Lately, it has develop into widely accepted that only evaluating driving models on open loop planning gives an incomplete picture of their real driving abilities. Indeed, open-loop planning is fundamentally different from driving and arguably easier. The most important reason being that open-loop planning doesn’t involve interactions with the environment (the simulator is at best ) and reduces to imitating the trajectory of an authority. This creates multiple problems in real scenarios:

Small deviations from the learned trajectories result in cascading errors: without dynamic interactions with the environment and other agents, open-loop models struggle to rectify trajectories which might be barely misaligned with ones they learned.
Trajectories are inherently multimodal: for every driving situation, there exist multiple trajectories and acceleration patterns resulting in protected driving outcomes. Nevertheless, imitation learning on a single expert trajectory collapses this multi-modality, limiting the generalisation capabilities of the model.

For these reasons, it is crucial to thoroughly evaluate driving models in closed-loop (i.e. reactive) simulators and warrants the usage of RL post-training methods as discussed within the AR1 article.
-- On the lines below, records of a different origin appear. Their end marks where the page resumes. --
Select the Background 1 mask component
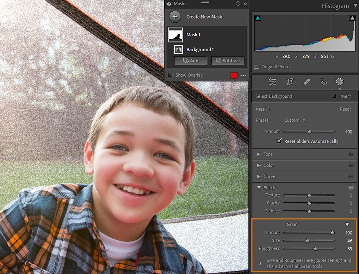 click(x=201, y=49)
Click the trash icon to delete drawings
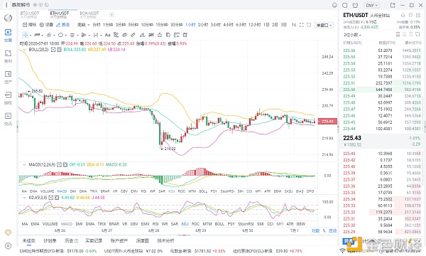The width and height of the screenshot is (426, 256). (x=185, y=35)
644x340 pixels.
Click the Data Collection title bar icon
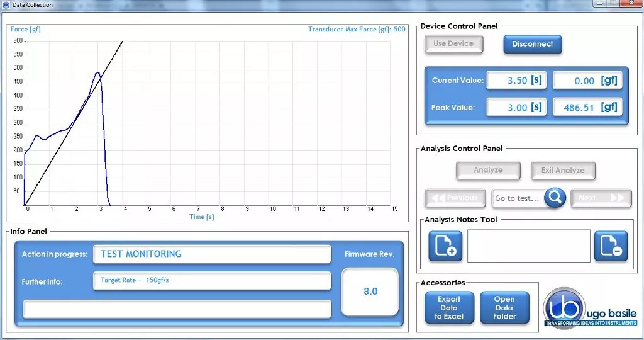6,4
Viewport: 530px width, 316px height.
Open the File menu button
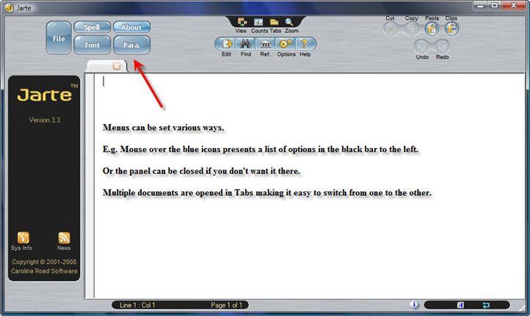tap(59, 37)
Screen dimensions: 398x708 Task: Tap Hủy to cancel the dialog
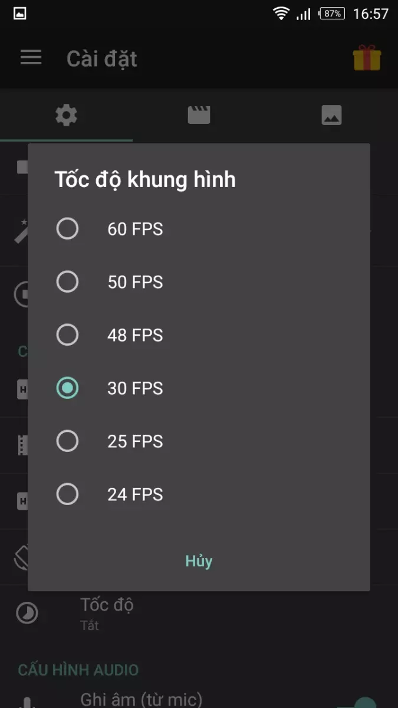tap(199, 561)
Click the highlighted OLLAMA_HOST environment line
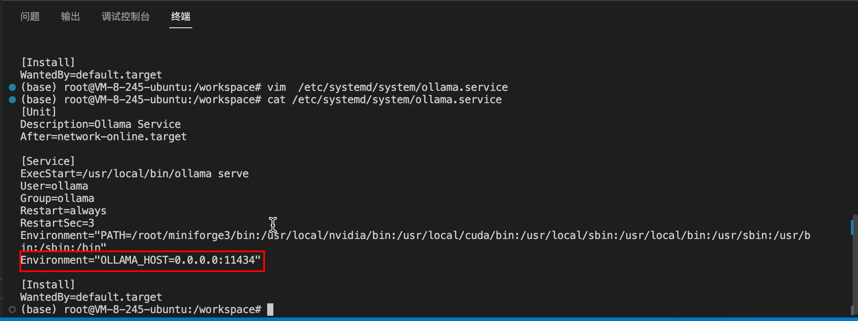The image size is (858, 321). 141,260
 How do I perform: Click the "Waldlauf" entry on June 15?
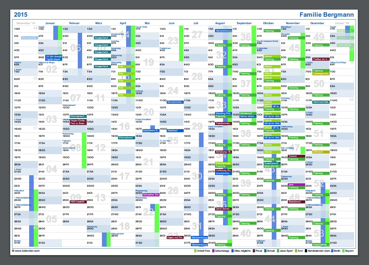tap(175, 130)
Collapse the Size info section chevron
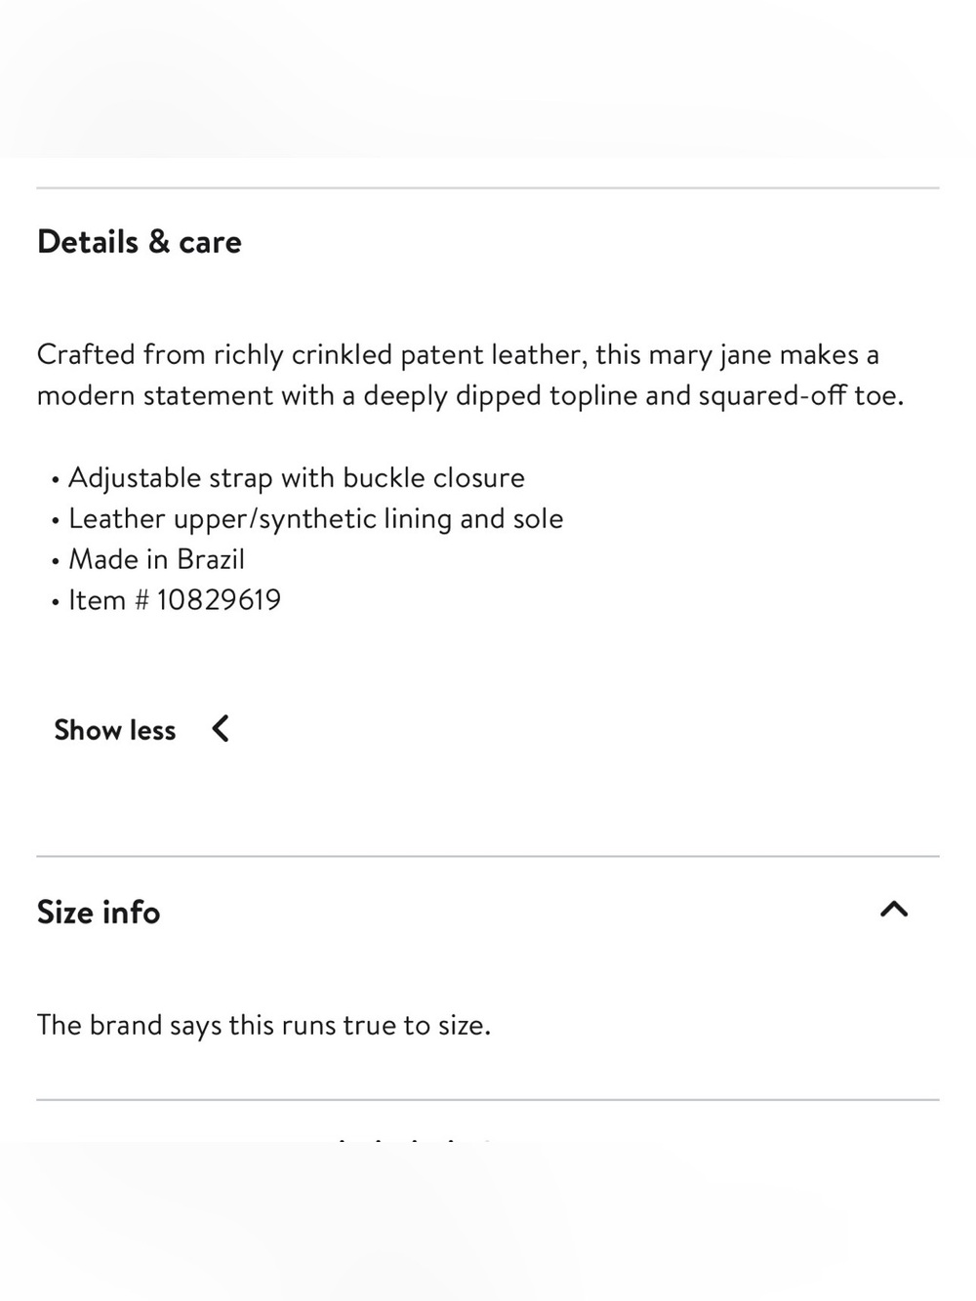Viewport: 976px width, 1301px height. pos(894,910)
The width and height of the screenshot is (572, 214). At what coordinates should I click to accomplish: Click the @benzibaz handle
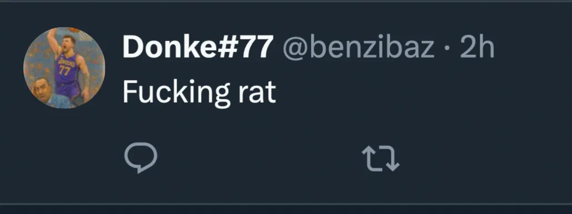pyautogui.click(x=359, y=47)
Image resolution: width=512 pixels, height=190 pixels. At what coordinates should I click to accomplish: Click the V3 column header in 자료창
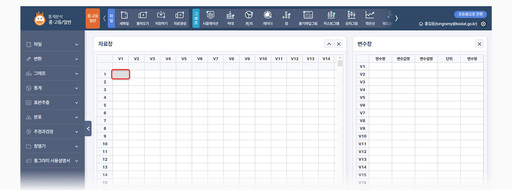[x=152, y=59]
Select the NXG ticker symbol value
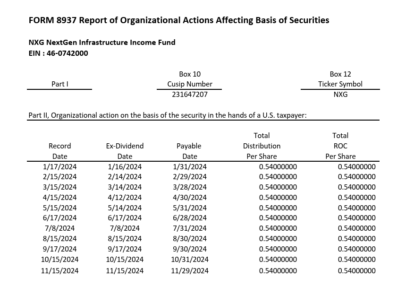414x287 pixels. (340, 95)
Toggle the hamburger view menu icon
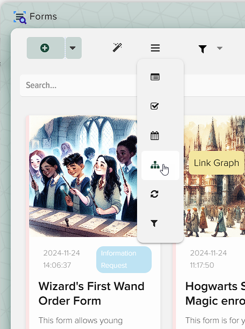This screenshot has height=329, width=245. click(x=155, y=48)
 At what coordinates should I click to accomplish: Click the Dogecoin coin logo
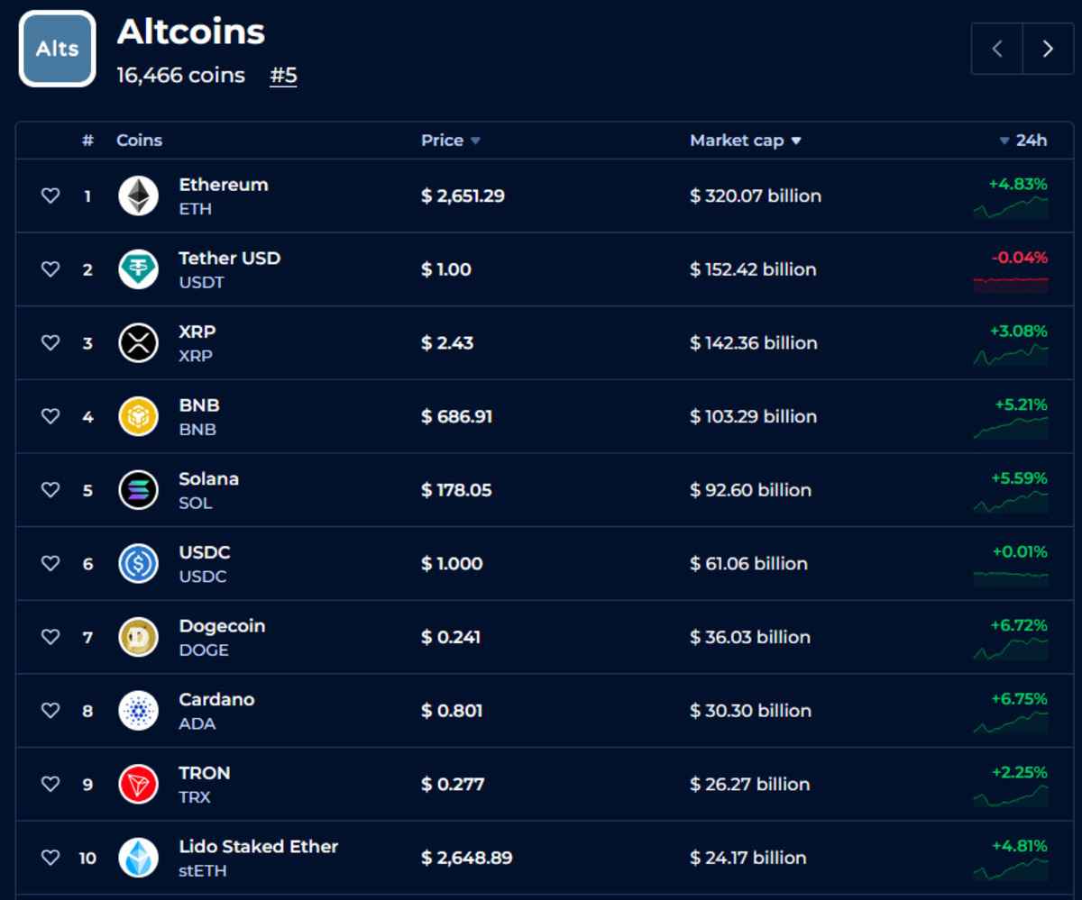(x=137, y=637)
I’d bet that the discrepancy between LatentVLA and its non-VLM baselines is larger in these scenarios as reasoning could help alleviating the constraints of open-loop training.

Conclusion

In this text, we discussed LatentVLA, an approach aiming to integrate VLM knowledge into standard E2E models without counting on natural language. This approach is revolutionary within the sense that it enables learning useful representations from unlabeled data whereas competing works like AR1 depend on rigorously annotated large-scale datasets to avoid the paradox of natural language.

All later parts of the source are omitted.